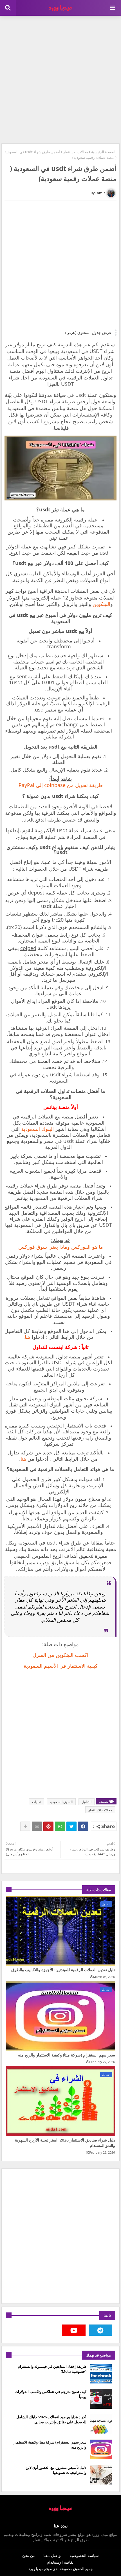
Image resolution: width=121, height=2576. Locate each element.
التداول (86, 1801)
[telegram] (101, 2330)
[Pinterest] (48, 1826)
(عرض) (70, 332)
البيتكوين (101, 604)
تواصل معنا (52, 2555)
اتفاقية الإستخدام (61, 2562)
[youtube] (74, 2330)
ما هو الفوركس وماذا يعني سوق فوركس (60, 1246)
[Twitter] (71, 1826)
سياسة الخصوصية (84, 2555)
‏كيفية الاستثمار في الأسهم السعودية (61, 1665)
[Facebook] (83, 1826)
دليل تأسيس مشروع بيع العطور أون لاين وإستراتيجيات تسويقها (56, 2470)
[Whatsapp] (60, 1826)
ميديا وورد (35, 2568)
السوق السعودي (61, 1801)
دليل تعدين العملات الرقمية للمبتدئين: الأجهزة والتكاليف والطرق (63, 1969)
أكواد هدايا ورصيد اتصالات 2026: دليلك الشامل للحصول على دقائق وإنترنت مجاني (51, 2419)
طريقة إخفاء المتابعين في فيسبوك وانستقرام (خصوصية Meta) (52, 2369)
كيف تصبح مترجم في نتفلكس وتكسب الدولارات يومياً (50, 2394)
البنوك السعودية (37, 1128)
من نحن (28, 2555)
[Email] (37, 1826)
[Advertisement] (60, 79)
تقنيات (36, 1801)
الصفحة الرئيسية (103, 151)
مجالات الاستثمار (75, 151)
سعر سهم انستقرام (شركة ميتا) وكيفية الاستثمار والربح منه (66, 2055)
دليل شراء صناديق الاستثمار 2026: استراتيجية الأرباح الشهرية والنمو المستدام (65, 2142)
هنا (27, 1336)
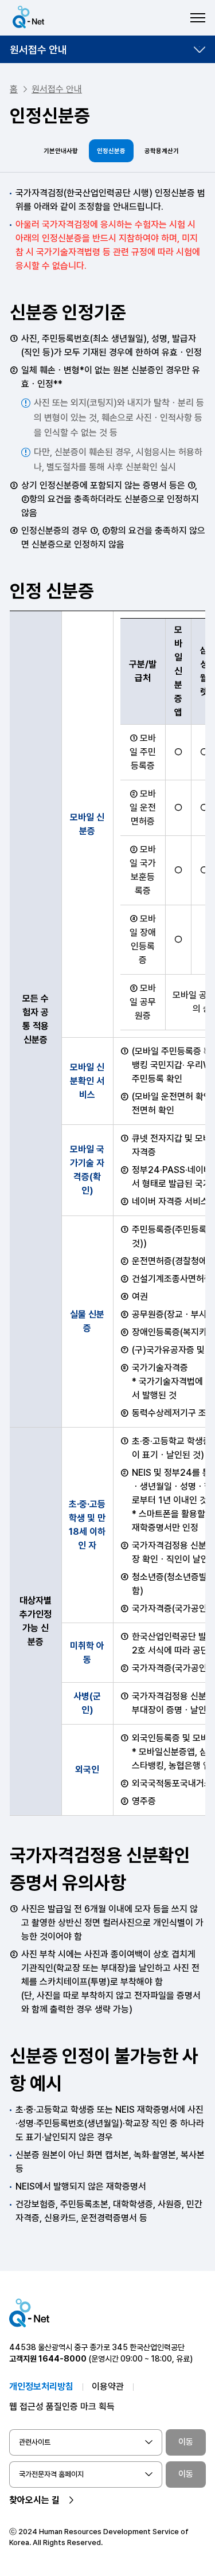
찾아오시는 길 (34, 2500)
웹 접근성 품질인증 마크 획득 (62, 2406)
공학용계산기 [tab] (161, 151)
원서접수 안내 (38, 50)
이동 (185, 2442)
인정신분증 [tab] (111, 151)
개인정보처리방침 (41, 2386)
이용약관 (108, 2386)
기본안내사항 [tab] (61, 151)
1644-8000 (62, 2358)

========================================================================

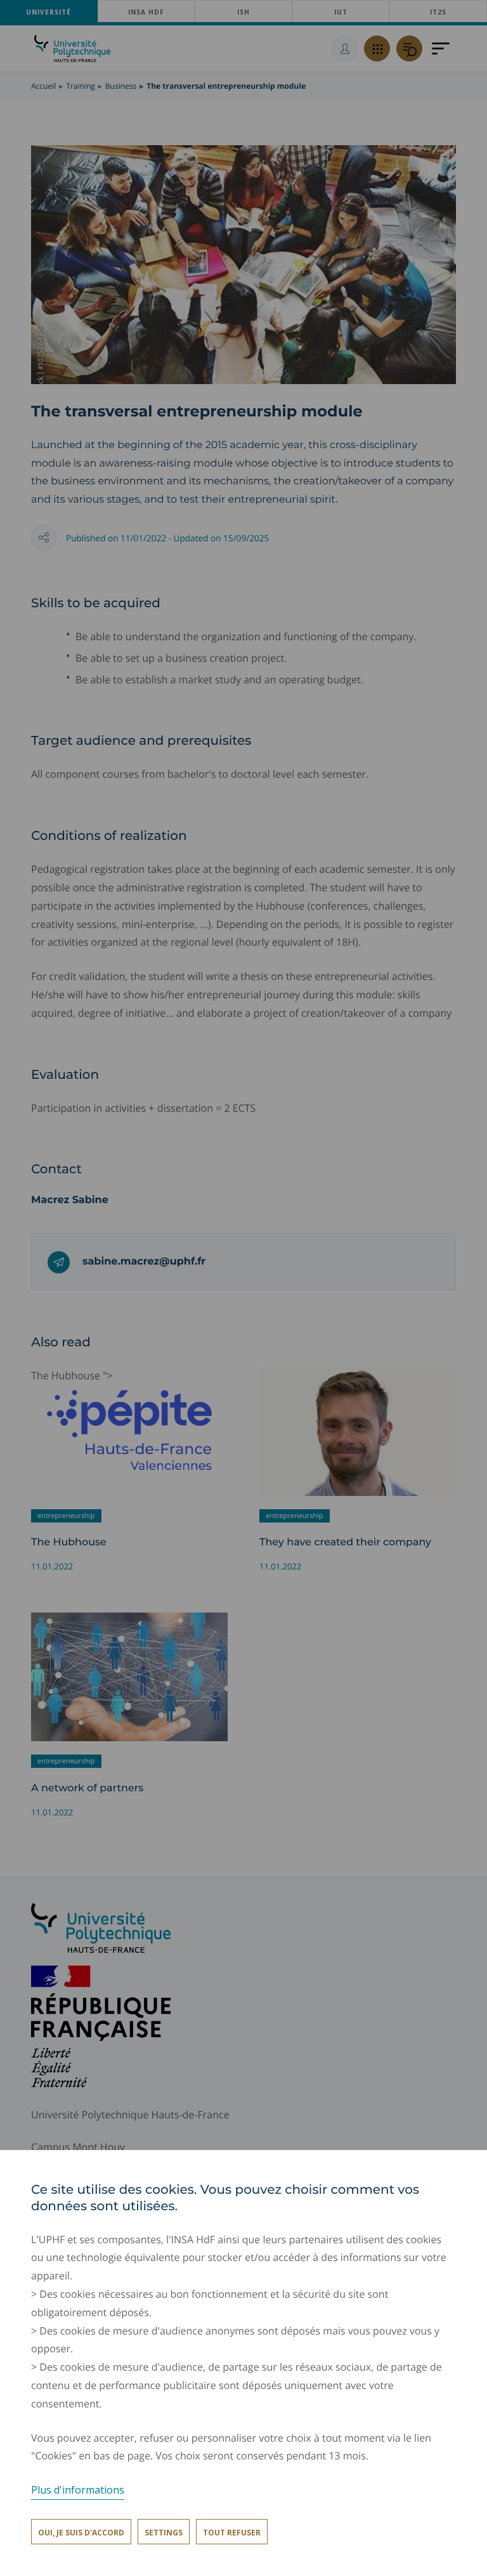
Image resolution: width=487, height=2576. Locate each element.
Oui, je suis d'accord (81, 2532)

========================================================================

→ About this task:
Check all the records above and select each line where the string "height" is found.

→ Your solution:
Image resolution: width=121, height=2576. Locate each element.
Image resolution: width=487, height=2576. Locate each element.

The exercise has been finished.